El vuelo proveniente de Ámsterdam llegó a las 5.50, tal como estaba programado, aunque los hinchas comenzaron a congregarse en el hall de arribos internacionales con banderas argentinas, camisetas y palos de hockey desde bastante antes. Muchas de las chicas asistieron vestidas con indumentaria de sus clubes, deseosas de lograr una foto o un autógrafo de las campeonas recién llegadas.
Las jugadoras comenzaron a salir aproximadamente media hora después del aterrizaje, mientras los cánticos resonaban en el aeropuerto. Con medallas doradas colgadas del cuello y la Copa del Mundo en manos, Las Leonas celebraron junto a los presentes, brincando al compás de las canciones y posando para una foto grupal antes de reunirse con sus seres queridos.
Argentina aseguró el domingo su tercer título mundial tras vencer 3-1 a Países Bajos en la definición por shoot-outs de la final, tras haber empatado 1-1 en el tiempo reglamentario. El seleccionado neerlandés llegaba al torneo como tricampeón consecutivo, mientras que Las Leonas volvieron a conseguir el máximo galardón después de sus triunfos en Perth 2002 y Rosario 2010.
María José Granatto, una de las figuras destacadas del regreso, salió con el trofeo y fue el blanco de numerosos pedidos de fotos y autógrafos de las jóvenes que se acercaron hasta Ezeiza. Granatto tuvo un rol clave en la final al convertir el gol del empate en los últimos minutos, lo que permitió que el partido se definiera en shoot-outs, donde Cristina Cosentino atajó dos remates para sellar la victoria.
“Pesa. Un montón pesa. Todos estos años de esfuerzo, años de soñarlo, muchas derrotas también. Muchas derrotas porque hubo que pasarlas para hoy poder levantarla. Y no cambio nada. Todo lo que vivimos, todo lo que trabajamos para que esto sea posible”, comentó Granatto sobre el significado de levantar la Copa del Mundo.

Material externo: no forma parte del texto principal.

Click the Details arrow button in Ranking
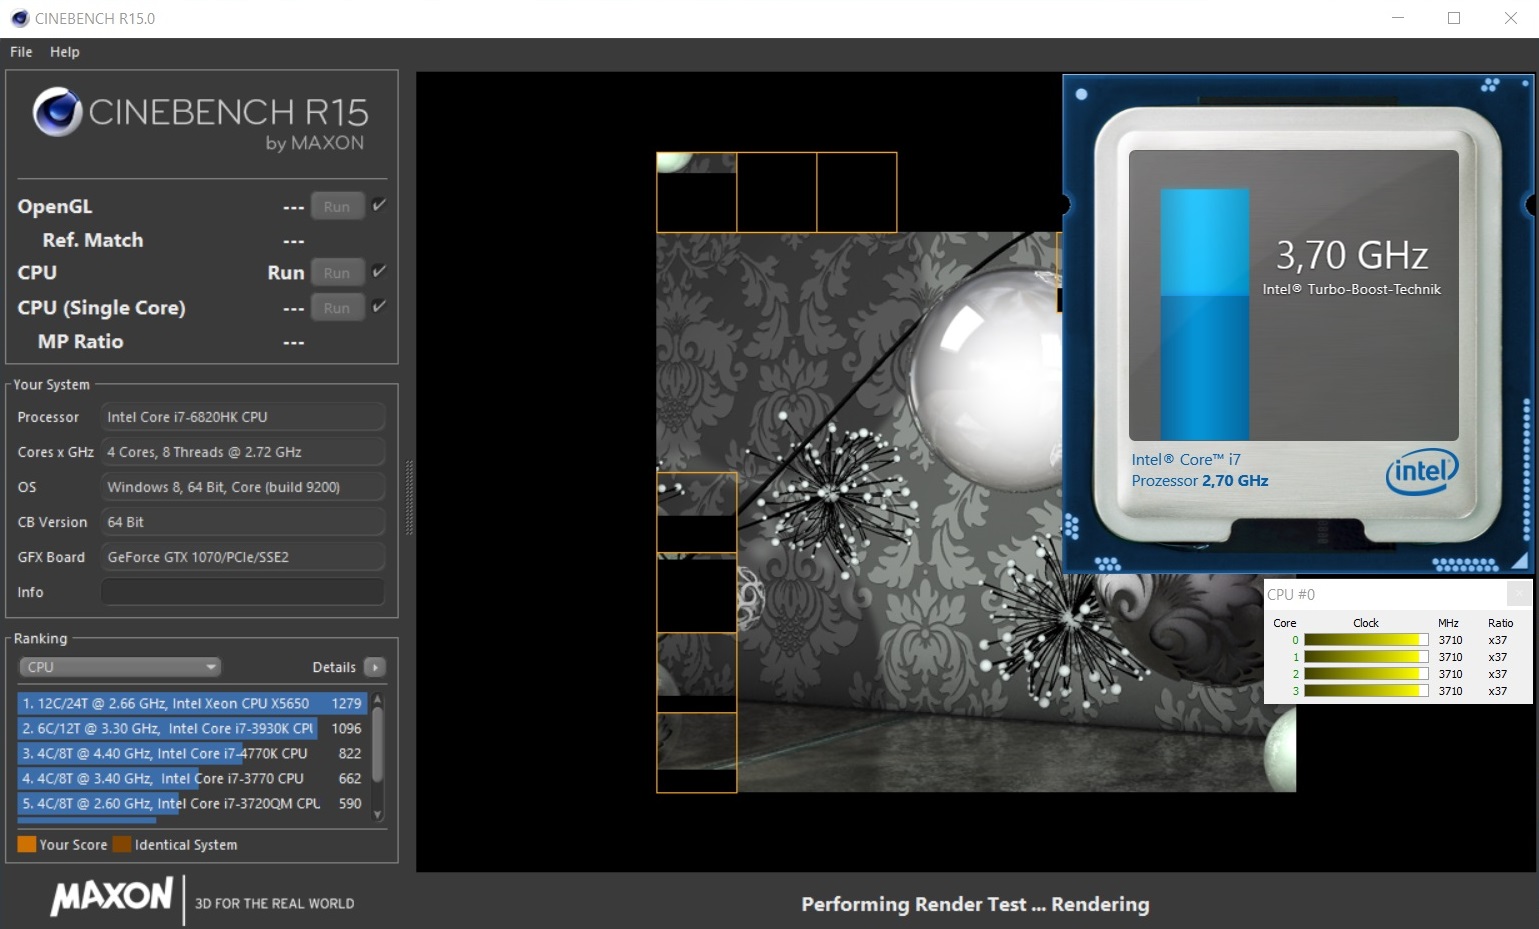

La capitana también expresó su agradecimiento por la presencia de tantas jóvenes jugadoras que se despertaron temprano para recibir al equipo. “Primero agradecerles de corazón que estén acá, que estén alentando. Que sepan que cada vez que entramos a la cancha pensamos en ellas. Jugamos para ellas, jugamos para todas las nenas que hacen este deporte y, obviamente, para toda Argentina también”, agregó.
“Que sueñen, que sueñen siempre. Con esfuerzo, con sueños y oportunidades a veces las cosas se dan. Que disfruten mucho, que es el deporte más lindo del mundo”, concluyó.
Luego de los festejos, las fotos y los autógrafos, las integrantes del plantel dirigido por Fernando Ferrara abandonaron el aeropuerto junto a sus familiares. Ahora, Las Leonas se tomarán unos días de descanso tras haber vuelto a posicionar al hockey argentino en la cúspide mundial.